[Dataset excerpts]
*** Block opens ***

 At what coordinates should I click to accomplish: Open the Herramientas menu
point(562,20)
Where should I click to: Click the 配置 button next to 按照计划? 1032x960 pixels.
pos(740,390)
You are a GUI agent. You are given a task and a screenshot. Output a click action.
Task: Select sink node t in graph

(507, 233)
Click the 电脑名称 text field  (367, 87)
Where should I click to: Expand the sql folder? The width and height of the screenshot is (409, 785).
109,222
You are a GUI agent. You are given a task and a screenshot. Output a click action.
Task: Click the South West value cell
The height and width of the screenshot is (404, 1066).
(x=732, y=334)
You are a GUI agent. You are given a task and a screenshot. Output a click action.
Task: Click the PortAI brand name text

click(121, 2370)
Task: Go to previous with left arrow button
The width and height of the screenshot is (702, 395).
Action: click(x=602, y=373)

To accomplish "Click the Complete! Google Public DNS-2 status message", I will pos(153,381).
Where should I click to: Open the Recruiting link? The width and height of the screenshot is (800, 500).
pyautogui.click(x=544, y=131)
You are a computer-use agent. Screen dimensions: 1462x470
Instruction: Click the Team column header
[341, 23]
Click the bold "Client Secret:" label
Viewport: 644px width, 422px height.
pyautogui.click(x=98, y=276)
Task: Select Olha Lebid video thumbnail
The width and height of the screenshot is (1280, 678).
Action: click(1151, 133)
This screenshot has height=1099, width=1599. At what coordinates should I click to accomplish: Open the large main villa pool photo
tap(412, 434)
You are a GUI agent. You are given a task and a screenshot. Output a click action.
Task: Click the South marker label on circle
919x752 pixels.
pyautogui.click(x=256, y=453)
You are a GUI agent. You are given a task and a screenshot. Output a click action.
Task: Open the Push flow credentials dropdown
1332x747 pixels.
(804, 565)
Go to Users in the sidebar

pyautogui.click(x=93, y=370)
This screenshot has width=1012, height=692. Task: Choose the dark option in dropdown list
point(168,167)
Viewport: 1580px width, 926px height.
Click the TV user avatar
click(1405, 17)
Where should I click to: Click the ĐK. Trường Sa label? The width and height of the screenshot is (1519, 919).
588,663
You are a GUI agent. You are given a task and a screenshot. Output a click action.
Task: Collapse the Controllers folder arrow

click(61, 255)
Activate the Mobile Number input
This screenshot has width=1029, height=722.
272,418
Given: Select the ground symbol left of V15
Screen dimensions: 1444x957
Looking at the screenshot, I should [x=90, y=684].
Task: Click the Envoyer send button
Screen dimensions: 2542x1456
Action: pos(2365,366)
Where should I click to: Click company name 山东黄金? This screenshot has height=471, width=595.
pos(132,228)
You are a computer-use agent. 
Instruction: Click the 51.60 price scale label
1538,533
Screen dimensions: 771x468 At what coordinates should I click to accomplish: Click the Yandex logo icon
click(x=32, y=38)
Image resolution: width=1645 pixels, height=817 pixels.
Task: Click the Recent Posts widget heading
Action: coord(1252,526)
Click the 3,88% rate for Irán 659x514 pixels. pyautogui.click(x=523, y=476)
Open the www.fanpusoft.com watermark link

*** Block closes ***

*What the task requires*: In the lines above, find the word "left" and copy each line that contains it.

*Result of this task*:
Task: Go to previous with left arrow button
Given: Select the ground symbol left of V15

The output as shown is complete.